Retype the passage on impulse shopping below word for word, keeping every sentence in its original order.

- [TEXT UNDER STUDY]
+ + + + + + +

This article is part of HuffPost’s “Reclaim” campaign, an ongoing project spotlighting the world’s waste crisis and how we can begin to solve it.
I’m kind of an impulsive shopper. You might even call me a compulsive shopper. I never met a white Zara blouse I didn’t like.
I’m also an introvert who primarily enjoys the company of New York City streets. This means a Saturday walk in November can easily turn into a $75 binge on bathing suit bottoms at H&M.
I buy something cool and cheap, rip the tags from my bounty and, by the next week, I’ve lost all interested in wearing it. On top of that, I hate returning things. My aversion is rooted in a chronic lack of patience, general interpersonal anxiety and tendency to become lightheaded while waiting in lines.
When you don’t have a ton of money or an excess of square footage to call home, these habits can get out of hand. Within the last year, I realized things for me were way, way out of hand.
Running late to work one day, with my hands two feet deep in new blouses, I was forced to confront the fact that I was draining a modest bank account into an even more modest bedroom closet.
The person I wanted to be has one quality black blazer she wears every day. The person I had become would crawl beneath a sale rack to claim three.

+ + + + + + +

- [RECORD SET]
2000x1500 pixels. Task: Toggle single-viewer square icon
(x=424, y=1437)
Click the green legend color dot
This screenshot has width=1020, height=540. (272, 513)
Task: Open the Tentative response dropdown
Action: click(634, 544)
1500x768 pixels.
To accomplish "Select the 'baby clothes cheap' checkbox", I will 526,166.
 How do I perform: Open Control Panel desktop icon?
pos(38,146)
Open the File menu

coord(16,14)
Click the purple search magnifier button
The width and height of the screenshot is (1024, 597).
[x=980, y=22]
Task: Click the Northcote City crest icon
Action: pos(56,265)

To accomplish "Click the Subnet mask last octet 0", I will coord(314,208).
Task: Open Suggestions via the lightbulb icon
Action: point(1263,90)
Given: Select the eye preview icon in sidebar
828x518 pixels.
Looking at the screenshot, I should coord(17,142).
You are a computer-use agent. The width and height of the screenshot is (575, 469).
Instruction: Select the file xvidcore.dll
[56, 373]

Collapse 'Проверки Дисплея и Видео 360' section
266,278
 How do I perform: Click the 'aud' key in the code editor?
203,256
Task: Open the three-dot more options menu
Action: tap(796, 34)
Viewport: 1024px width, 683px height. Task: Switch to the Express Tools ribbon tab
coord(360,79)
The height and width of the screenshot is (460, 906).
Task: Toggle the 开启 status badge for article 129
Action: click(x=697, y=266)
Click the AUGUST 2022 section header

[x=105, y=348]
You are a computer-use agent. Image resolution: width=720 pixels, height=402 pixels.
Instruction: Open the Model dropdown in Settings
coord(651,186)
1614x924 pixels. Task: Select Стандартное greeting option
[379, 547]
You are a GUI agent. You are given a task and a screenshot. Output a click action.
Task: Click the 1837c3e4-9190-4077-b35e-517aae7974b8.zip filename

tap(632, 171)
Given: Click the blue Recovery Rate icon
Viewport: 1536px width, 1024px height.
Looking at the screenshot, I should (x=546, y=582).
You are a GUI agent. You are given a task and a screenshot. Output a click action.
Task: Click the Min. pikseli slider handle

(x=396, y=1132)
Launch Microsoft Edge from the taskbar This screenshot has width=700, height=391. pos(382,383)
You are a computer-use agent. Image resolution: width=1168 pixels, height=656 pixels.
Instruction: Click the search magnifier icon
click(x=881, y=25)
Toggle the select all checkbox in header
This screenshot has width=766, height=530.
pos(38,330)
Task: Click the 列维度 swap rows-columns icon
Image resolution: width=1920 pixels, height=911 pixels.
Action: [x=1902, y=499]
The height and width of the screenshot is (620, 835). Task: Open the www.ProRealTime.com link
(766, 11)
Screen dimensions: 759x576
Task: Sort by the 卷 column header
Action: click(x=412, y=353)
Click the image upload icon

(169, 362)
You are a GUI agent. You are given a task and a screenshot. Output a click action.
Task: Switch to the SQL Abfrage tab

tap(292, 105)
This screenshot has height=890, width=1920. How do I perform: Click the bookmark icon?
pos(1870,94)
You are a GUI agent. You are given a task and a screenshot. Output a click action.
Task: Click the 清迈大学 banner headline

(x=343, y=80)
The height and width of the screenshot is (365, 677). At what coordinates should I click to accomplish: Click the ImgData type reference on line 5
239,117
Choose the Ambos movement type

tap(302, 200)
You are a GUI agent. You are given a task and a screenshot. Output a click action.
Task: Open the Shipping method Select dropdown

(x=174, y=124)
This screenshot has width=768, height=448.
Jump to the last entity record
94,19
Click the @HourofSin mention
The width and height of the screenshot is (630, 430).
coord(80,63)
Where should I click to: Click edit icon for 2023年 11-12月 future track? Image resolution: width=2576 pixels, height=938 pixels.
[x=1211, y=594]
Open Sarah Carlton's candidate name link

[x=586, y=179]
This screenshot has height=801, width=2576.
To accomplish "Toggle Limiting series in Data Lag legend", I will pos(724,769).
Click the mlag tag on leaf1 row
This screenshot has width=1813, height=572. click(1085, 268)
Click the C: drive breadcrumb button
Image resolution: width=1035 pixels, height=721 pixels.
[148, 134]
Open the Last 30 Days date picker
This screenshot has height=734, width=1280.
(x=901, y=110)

+ + + + + + +

- [ANSWER SPACE]
This article is part of HuffPost’s “Reclaim” campaign, an ongoing project spotlighting the world’s waste crisis and how we can begin to solve it.
I’m kind of an impulsive shopper. You might even call me a compulsive shopper. I never met a white Zara blouse I didn’t like.
I’m also an introvert who primarily enjoys the company of New York City streets. This means a Saturday walk in November can easily turn into a $75 binge on bathing suit bottoms at H&M.
I buy something cool and cheap, rip the tags from my bounty and, by the next week, I’ve lost all interested in wearing it. On top of that, I hate returning things. My aversion is rooted in a chronic lack of patience, general interpersonal anxiety and tendency to become lightheaded while waiting in lines.
When you don’t have a ton of money or an excess of square footage to call home, these habits can get out of hand. Within the last year, I realized things for me were way, way out of hand.
Running late to work one day, with my hands two feet deep in new blouses, I was forced to confront the fact that I was draining a modest bank account into an even more modest bedroom closet.
The person I wanted to be has one quality black blazer she wears every day. The person I had become would crawl beneath a sale rack to claim three.